Jesi, Claudio Vignoli è l’unico italiano nella giuria chiamata in Canada. "Prodotto sottovalutato"

Claudio Vignoli, del gruppo omonimo, sommelier dell’olio e Maestro Oleario internazionale

Claudio Vignoli, del gruppo omonimo, sommelier dell’olio e Maestro Oleario internazionale

Jesi (Ancona), 27 maggio 2021 - Claudio Vignoli, ceo dell’omonimo gruppo jesino specializzata nella consulenza tecnica e commerciale per i produttori di olio di oliva, in questi giorni è stato chiamato nella giuria del Canadian International Olive Oil. È l’unico italiano in un panel di esperti assaggiatori di varie provenienze, che nel prossimo fine settimana in Canada giudicheranno i migliori oli ’evo’ (extra vergine di oliva) del mondo. Attivo da 25 anni nel settore dell’industria olearia, Claudio Vignoli ha fondato nel 2007 questa società di consulenza tecnica e commerciale, che affianca sia i produttori di olio d’oliva sia quelli di macchinari per l’olivicoltura aiutandoli ad affrontare nuovi mercati e a intercettare nuovi sbocchi. Sommelier dell’Olio d’oliva e Mastro Oleario riconosciuto a livello internazionale, Vignoli viaggia quasi tutto l’anno nei principali Paesi produttori di olio d’oliva.  
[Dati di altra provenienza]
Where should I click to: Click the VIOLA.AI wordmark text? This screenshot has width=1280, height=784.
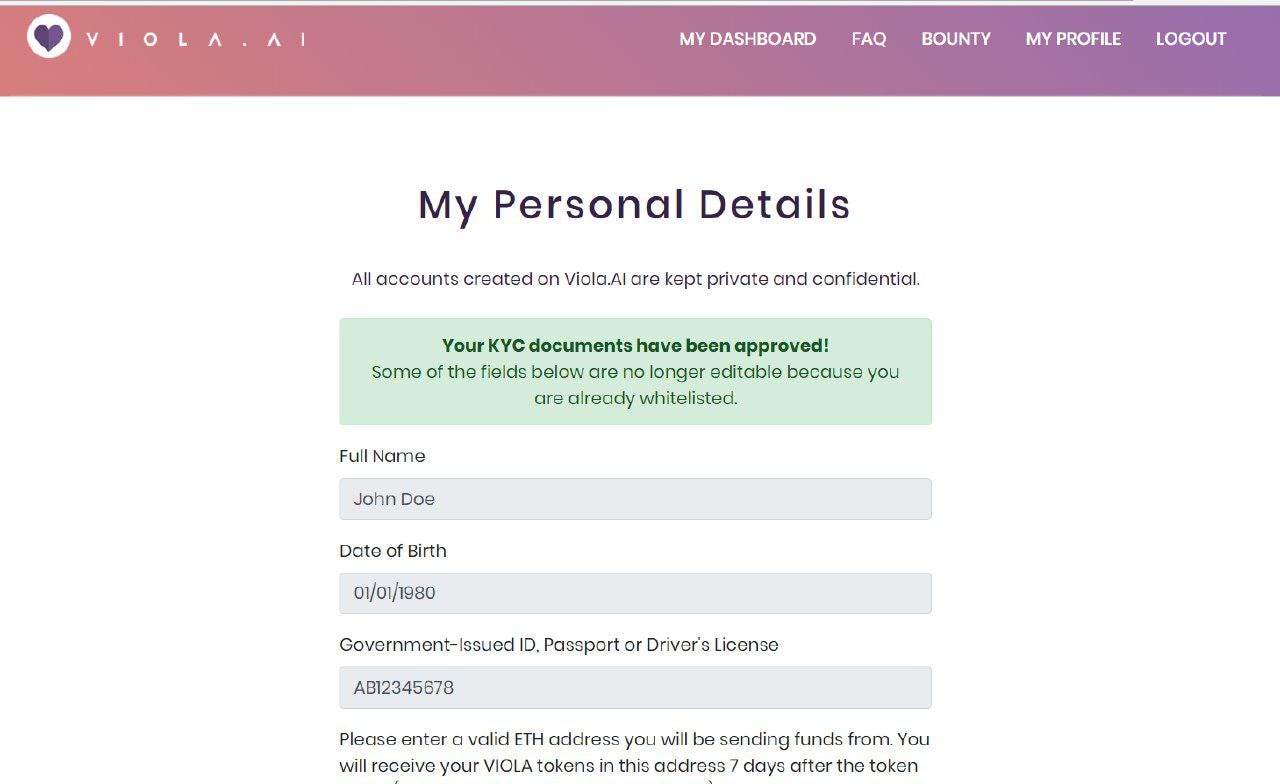tap(196, 39)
Lei sarà l’unico Italiano a giudicare i migliori oli d’oliva, le Marche che ruolo giocano? "Pur non essendo tra le regioni italiane più produttive (45mila quintali annui per 7.200 ettari), le Marche forniscono un olio evo di elevata qualità per l’alto contenuto di polifenoli e per l’acidità massima (0,4%). Tuttavia, solo in anni recenti l’olio marchigiano ha ricevuto il titolo di Igp. È quindi chiaro come ci sia ancora moltissimo lavoro da fare in termini di posizionamento sul mercato". In che modo? "Occorre puntare sulla qualità rispetto alla capacità produttiva. In questo senso i concorsi oleari, soprattutto internazionali sono un importante strumento di promozione. Qualsiasi azienda nominata per un premio, ottiene visibilità gratuita e una maggiore consapevolezza del proprio marchio anche sui mercati esteri, specialmente Regno Unito, Canada, Stati Uniti, Giappone e alcuni paesi del Sud-Est asiatico, dove i consumatori danno molta importanza a questi riconoscimenti e sono disposti a pagare un prezzo più elevato". Ci sono delle opportunità che ad oggi non sono state colte? "Per cogliere tutte le opportunità dei mercati esteri il produttore deve affrontare una serie di barriere burocratiche, oltre che commerciali. Ogni Paese richiede standard specifici, anche in termini di etichettatura, perciò occorre essere bene informati su tutte le pratiche. L’olio evo ha un potenziale ancora sottovalutato soprattutto dai ristoratori italiani. Questo perché, a differenza del vino, l’olio non viene addebitato sul conto, e quindi non è percepito come fonte di reddito". Cosa si potrebbe fare per invertire la rotta? "Ci sono diverse forme per recuperare il costo e magari generare anche un nuovo guadagno. Guardiamo a Paesi come la Spagna o gli Usa, dove per esempio esistono già delle carte degli oli extravergini, al pari di quelle dei vini, e si propongono accurati percorsi di degustazione. Sempre più ristoratori stanno poi creando etichette di olio evo personalizzate, con logo e nome del locale. Una scelta che permette di offrire un prodotto personalizzato che si trasforma anche in un veicolo pubblicitario per il ristorante stesso". Un suo sogno? "Trasmettere la cultura dell’olio d’oliva non solo ai professionisti del settore, ma anche ai consumatori finali, soprattutto in quei Paesi che, per cultura e tradizione, non sono consumatori di questo eccezionale prodotto".